● Action item: Nothing but the lines from the line with "Receive EstateSales.org announcements" through the end of the data is to be copied, and each is to be copied exactly.

● Records provided:
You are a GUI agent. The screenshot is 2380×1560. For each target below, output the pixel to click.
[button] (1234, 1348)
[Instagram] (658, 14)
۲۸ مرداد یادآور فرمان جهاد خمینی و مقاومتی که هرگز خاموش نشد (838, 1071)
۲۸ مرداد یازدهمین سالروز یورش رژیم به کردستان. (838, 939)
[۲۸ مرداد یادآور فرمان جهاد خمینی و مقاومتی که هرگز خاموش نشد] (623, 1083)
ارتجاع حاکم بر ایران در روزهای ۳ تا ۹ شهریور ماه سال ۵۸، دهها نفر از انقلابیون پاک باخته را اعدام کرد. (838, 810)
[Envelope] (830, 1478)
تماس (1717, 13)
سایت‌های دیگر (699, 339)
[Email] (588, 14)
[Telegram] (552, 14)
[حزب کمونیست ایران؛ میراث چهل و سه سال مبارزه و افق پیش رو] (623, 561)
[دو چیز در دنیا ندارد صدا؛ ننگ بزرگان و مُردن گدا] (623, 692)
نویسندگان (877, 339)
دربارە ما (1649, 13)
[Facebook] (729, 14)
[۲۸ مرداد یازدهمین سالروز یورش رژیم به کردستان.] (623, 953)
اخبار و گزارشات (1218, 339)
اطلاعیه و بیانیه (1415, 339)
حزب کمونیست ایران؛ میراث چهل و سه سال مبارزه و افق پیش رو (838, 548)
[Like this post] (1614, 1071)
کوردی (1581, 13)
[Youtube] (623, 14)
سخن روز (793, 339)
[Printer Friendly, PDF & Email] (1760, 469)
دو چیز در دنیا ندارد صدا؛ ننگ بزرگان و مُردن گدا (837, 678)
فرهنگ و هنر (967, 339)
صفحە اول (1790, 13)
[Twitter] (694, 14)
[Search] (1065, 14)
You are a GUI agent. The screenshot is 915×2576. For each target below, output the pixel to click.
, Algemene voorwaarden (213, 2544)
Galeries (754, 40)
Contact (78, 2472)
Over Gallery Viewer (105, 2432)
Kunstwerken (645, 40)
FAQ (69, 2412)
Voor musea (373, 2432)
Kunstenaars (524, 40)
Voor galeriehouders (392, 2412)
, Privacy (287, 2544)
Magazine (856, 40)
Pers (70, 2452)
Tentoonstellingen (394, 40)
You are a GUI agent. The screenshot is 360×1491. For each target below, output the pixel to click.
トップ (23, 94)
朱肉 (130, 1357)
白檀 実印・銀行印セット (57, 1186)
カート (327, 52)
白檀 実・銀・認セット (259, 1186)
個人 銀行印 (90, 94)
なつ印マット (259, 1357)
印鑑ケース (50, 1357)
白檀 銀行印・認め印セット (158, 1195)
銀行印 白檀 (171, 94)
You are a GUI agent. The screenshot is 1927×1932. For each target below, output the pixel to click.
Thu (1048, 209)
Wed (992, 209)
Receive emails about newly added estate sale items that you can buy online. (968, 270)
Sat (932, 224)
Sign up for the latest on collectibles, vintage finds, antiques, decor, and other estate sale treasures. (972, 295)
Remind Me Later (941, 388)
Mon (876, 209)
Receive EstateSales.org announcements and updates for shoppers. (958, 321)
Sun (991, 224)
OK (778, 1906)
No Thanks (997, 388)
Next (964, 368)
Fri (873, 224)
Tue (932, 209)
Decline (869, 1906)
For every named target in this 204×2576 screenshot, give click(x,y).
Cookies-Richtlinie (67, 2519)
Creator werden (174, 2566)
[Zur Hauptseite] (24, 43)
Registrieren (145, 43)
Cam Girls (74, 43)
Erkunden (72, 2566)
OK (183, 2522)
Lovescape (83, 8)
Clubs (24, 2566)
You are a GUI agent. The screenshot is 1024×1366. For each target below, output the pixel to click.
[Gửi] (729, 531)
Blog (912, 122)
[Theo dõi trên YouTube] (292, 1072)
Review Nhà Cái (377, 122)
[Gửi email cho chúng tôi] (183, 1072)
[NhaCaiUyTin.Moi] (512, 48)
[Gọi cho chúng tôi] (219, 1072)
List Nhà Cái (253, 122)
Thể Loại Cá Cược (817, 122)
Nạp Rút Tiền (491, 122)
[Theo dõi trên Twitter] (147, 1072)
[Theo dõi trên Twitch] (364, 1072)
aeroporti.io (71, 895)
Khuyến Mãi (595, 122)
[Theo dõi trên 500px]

● Result:
Receive EstateSales.org announcements and updates for shoppers. (958, 321)
Sun (991, 224)
OK (778, 1906)
No Thanks (997, 388)
Next (964, 368)
Fri (873, 224)
Tue (932, 209)
Decline (869, 1906)
For every named target in this 204×2576 screenshot, give click(x,y).
Cookies-Richtlinie (67, 2519)
Creator werden (174, 2566)
[Zur Hauptseite] (24, 43)
Registrieren (145, 43)
Cam Girls (74, 43)
Erkunden (72, 2566)
OK (183, 2522)
Lovescape (83, 8)
Clubs (24, 2566)
You are a GUI agent. The screenshot is 1024×1366. For each target below, output the pixel to click.
[Gửi] (729, 531)
Blog (912, 122)
[Theo dõi trên YouTube] (292, 1072)
Review Nhà Cái (377, 122)
[Gửi email cho chúng tôi] (183, 1072)
[NhaCaiUyTin.Moi] (512, 48)
[Gọi cho chúng tôi] (219, 1072)
List Nhà Cái (253, 122)
Thể Loại Cá Cược (817, 122)
Nạp Rút Tiền (491, 122)
[Theo dõi trên Twitter] (147, 1072)
[Theo dõi trên Twitch] (364, 1072)
aeroporti.io (71, 895)
Khuyến Mãi (595, 122)
[Theo dõi trên 500px]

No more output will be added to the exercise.